Comedy workers who lived through TNM’s downfall are less than thrilled with Nelson’s new venture. “I was super excited that a new theater was opening up until I found out who was involved,” said Bryan Wooldridge, who worked for TNM’s annual festival, Hell Yes Fest. Brian Fairbanks, TNM’s marketing director until he was fired after the New Orleans town hall, believes Comedy House is an attempt to “outsmart Google searches.” Laura Sanders, who performed at TNM, shares the sentiment. “I think it’s another manipulative play,” she said. “I think that they’ve put a lot of energy forth to be a new venue and a different venue. I think certainly they’ve worked as hard as they could to make sure anyone could plead ignorance who wanted to, and I think certainly audiences have no idea.”
In a phone call last week, Nelson said Trew is not involved with the Comedy House’s business and that the club has nothing to do with TNM. Whereas TNM was a theater that cultivated talent from its own conservatory, she said, the Comedy House is a venue that books talent through agents. She said the two businesses have no connection other than her, and that what happened at TNM was painful for many people in a community that’s now trying to heal and rebuild. She said she did not approve of being asked about TNM after being approached for an interview about the Comedy House.

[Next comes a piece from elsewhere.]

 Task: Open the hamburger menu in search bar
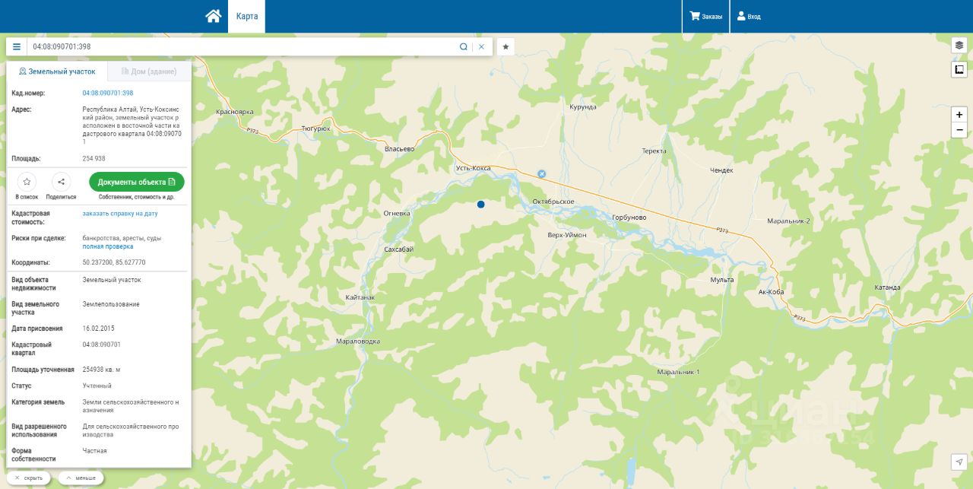(17, 46)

Nelson’s co-owner, Jackie Sutherlin, said in a phone call this week that she had no comment about what happened at The New Movement. She said she felt it would be “weird” to comment on a business that she didn’t own. She acknowledged that The New Movement is teaching classes at The Comedy House, but said anyone can rent the club’s space for whatever purpose they want. (She doesn’t know who’s teaching the classes, she said.) Asked whether it concerned her that many comics left TNM in part because of her business partner, she responded that TNM is “a completely separate business that no longer exists.” Asked how she reconciled this with TNM’s presence in her club, she clarified that she meant the physical theater no longer exists. “I’m just trying to make a comedy club for New Orleans that emphasizes just how talented the city is,” she said, adding that she wants to transform the city into a comedy hub.
Attempts to reach Trew were unsuccessful.